:: TASK OBJECTIVE ::
Taking the line with "You are a computer-use" as the first, copy every line through the end of the records below exactly. Do not include pictures.
★ ★ ★ ★
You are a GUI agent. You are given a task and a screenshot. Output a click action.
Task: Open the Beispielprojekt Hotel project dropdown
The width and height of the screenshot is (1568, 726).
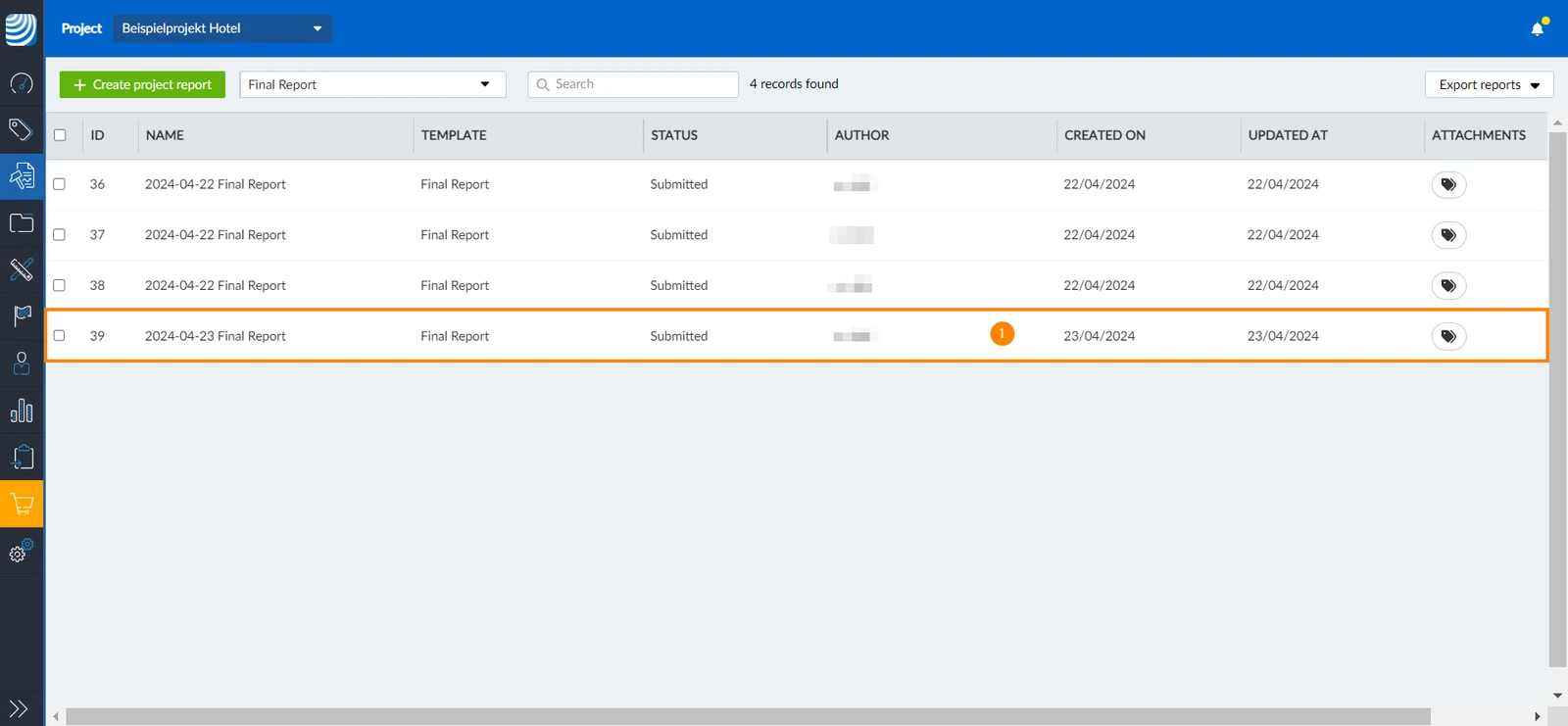[222, 28]
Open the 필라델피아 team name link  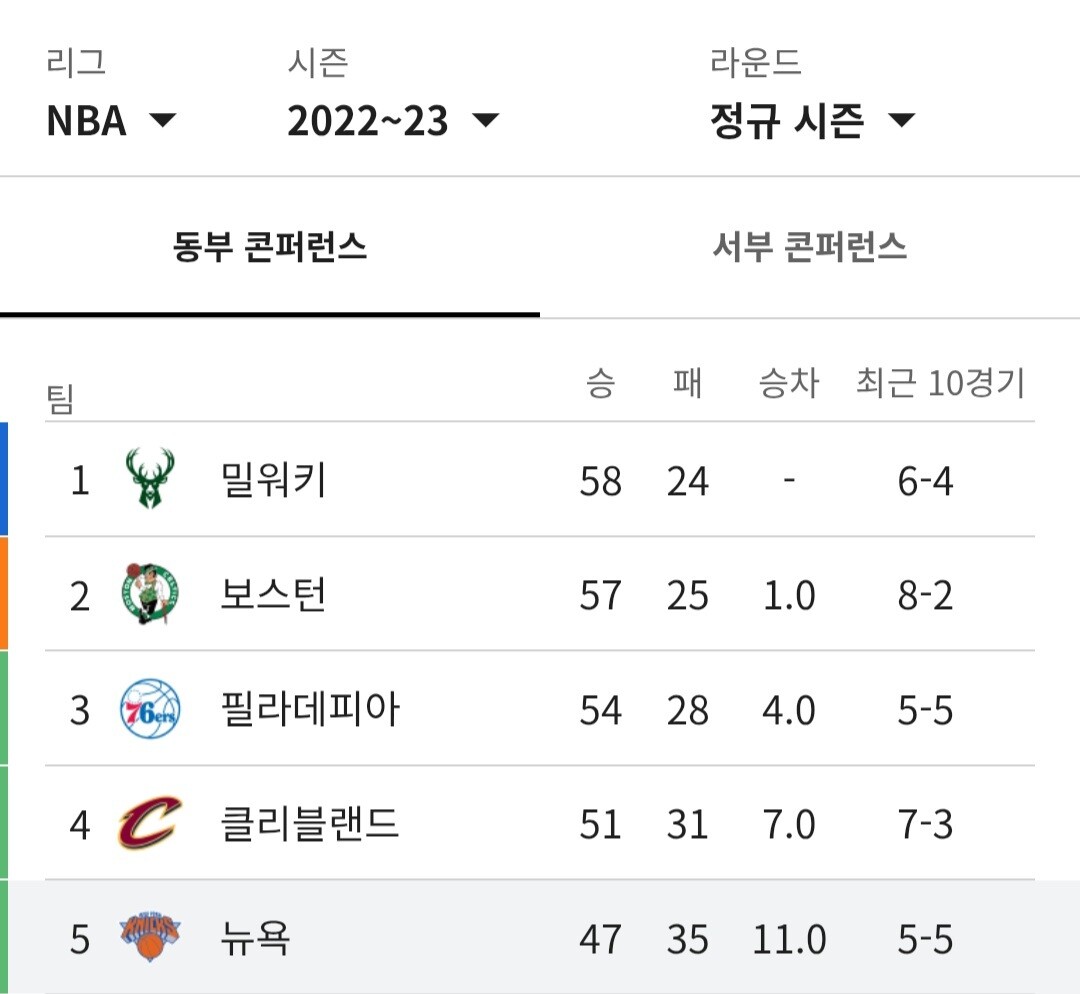tap(310, 710)
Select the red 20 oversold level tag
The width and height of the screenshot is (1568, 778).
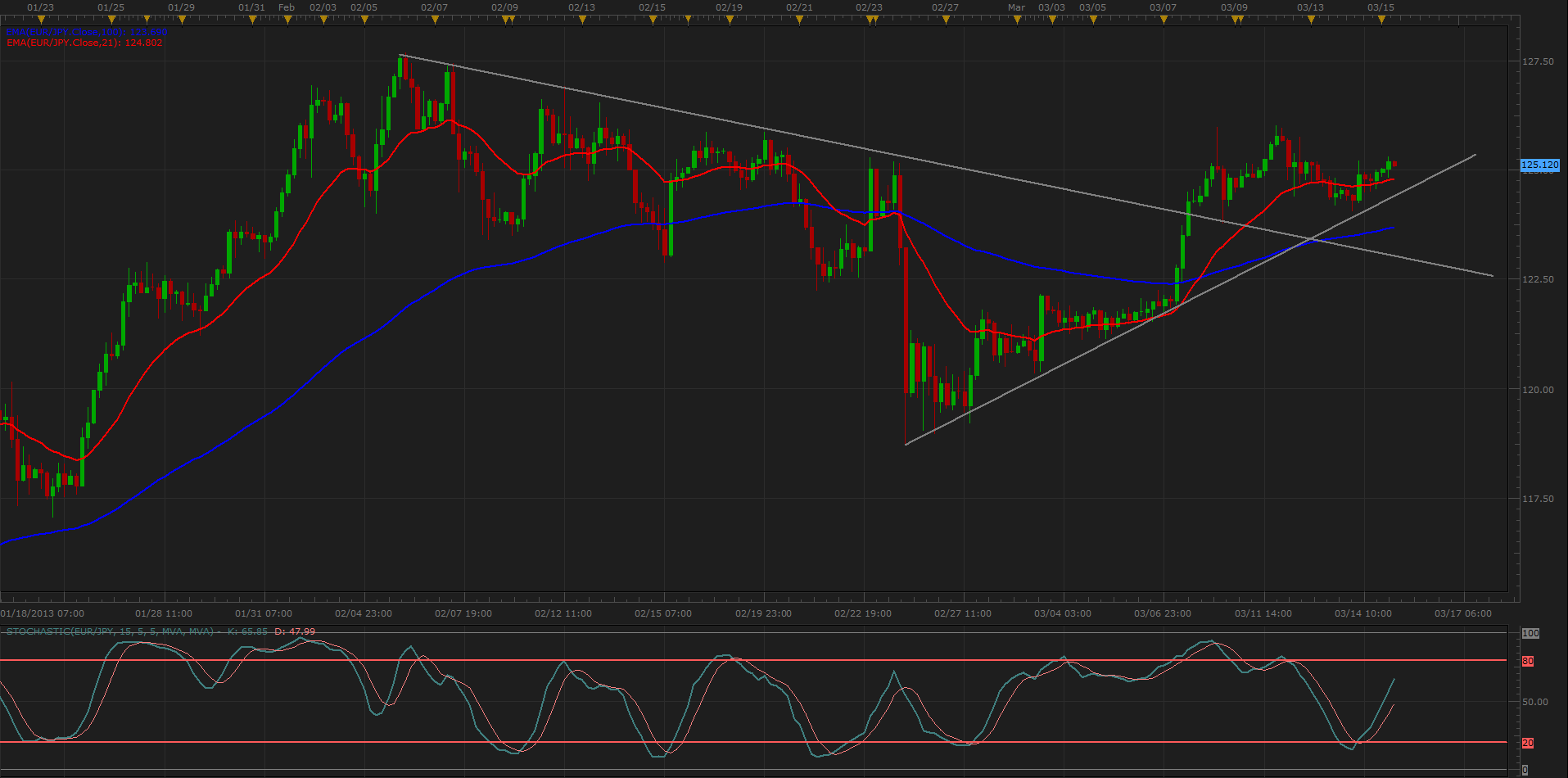(1528, 743)
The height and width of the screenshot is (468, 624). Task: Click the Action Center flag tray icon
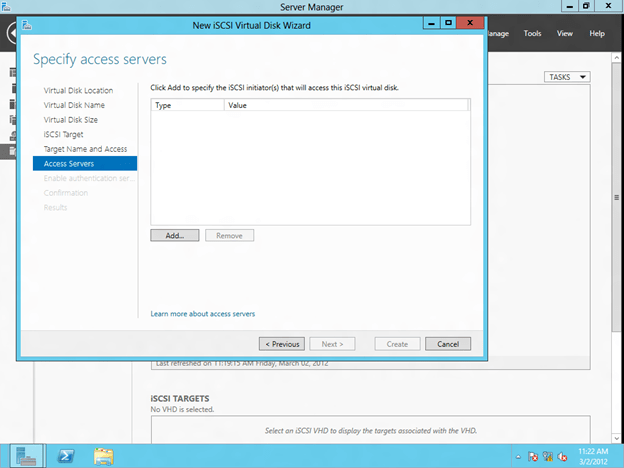(x=533, y=457)
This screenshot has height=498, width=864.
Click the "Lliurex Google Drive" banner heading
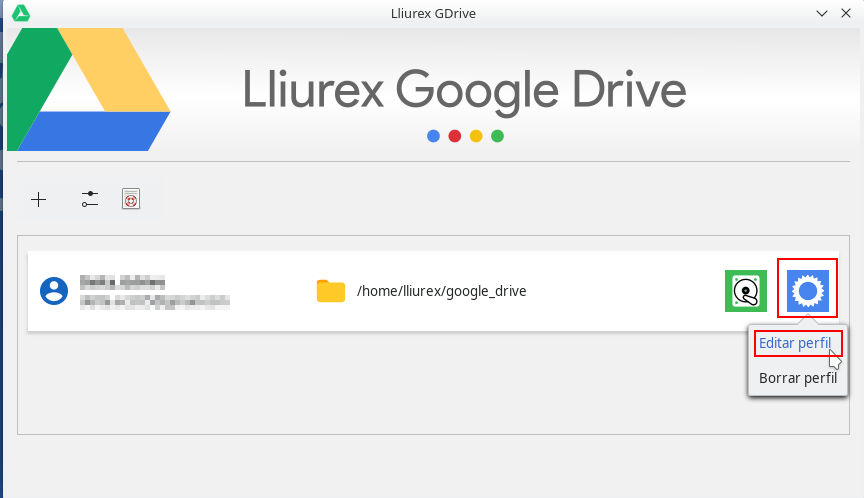point(464,91)
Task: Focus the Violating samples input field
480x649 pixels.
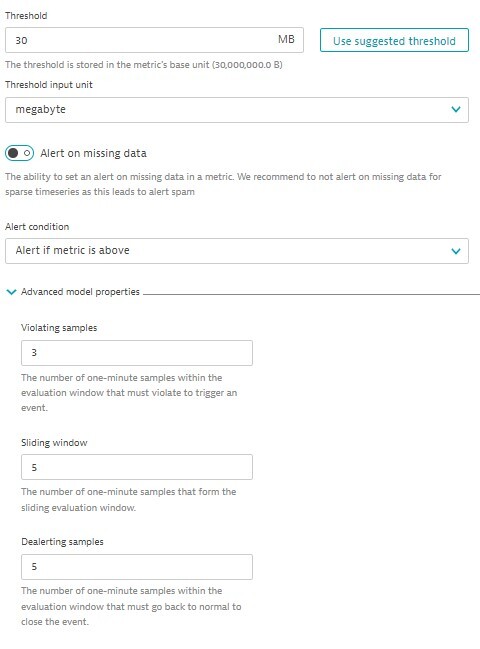Action: point(137,353)
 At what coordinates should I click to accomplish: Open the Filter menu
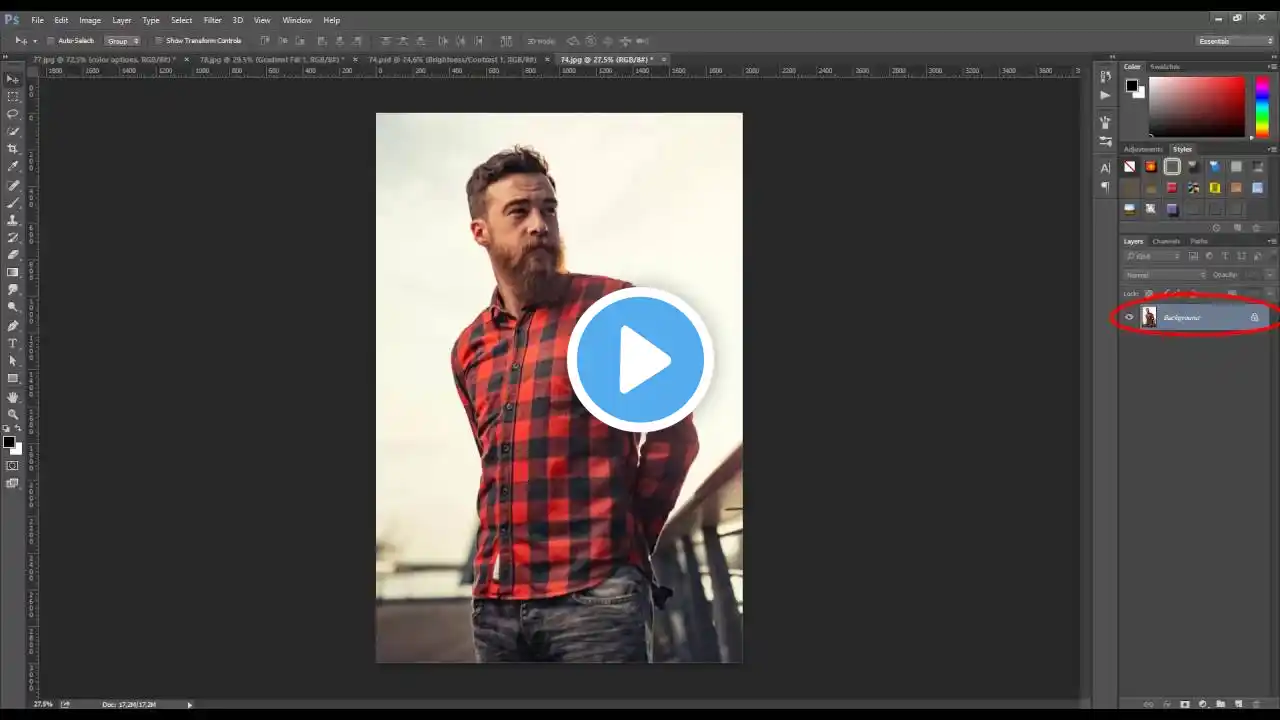[212, 20]
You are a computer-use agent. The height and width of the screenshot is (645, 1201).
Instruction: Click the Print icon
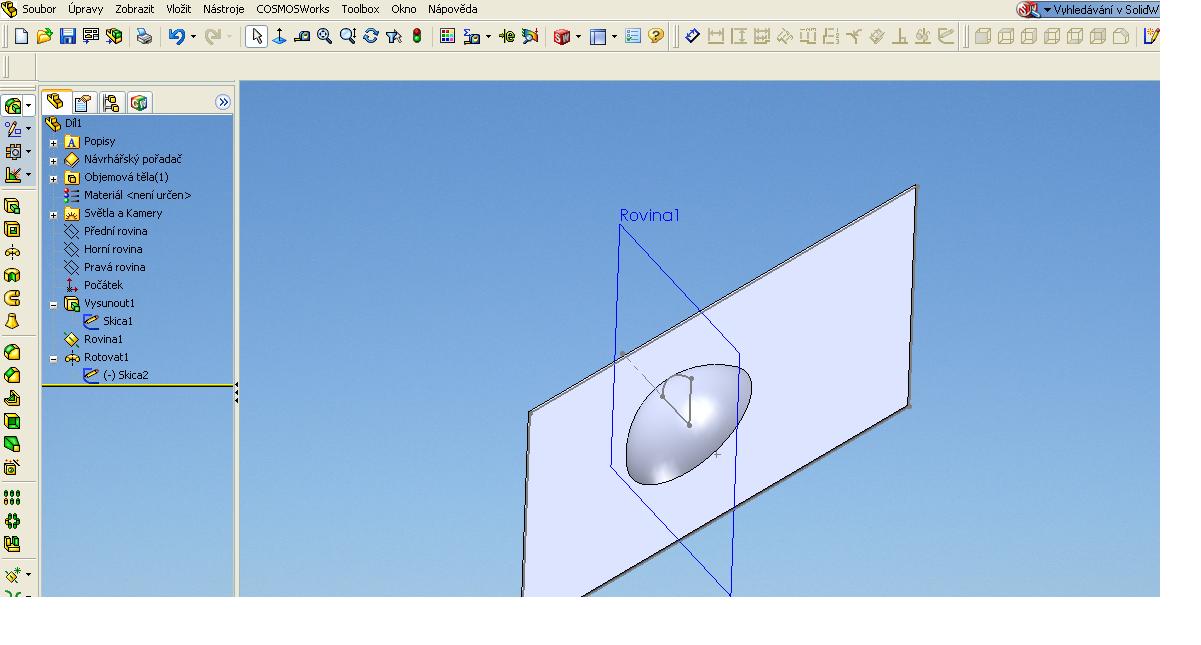tap(144, 36)
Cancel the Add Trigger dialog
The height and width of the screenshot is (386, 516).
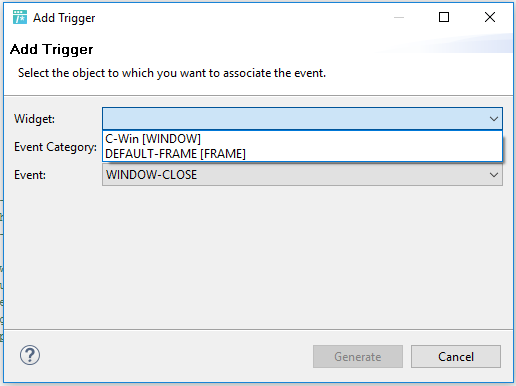(x=456, y=357)
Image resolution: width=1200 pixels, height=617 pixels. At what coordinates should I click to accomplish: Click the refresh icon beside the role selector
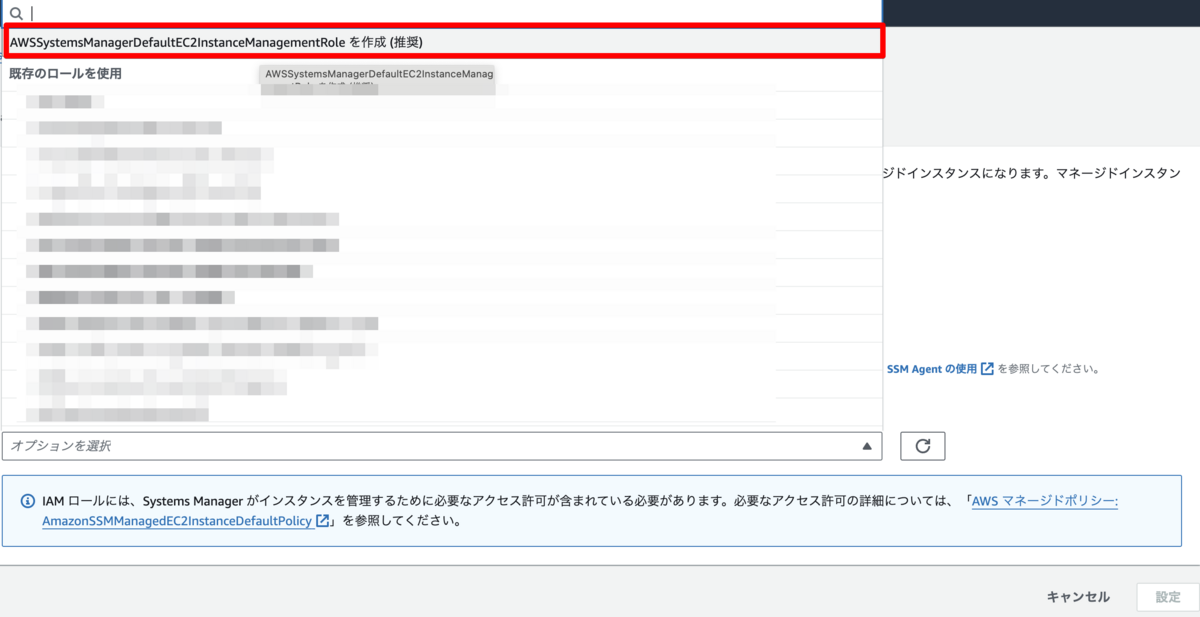(x=922, y=446)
★ ★ ★ ★
:: SOLUTION ::
You are a computer-use agent. The height and width of the screenshot is (645, 1201).
Instruction: Click the Print icon
tap(144, 36)
Cancel the Add Trigger dialog
The height and width of the screenshot is (386, 516).
(x=456, y=357)
Image resolution: width=1200 pixels, height=617 pixels. At what coordinates should I click to accomplish: Click the refresh icon beside the role selector
(x=922, y=446)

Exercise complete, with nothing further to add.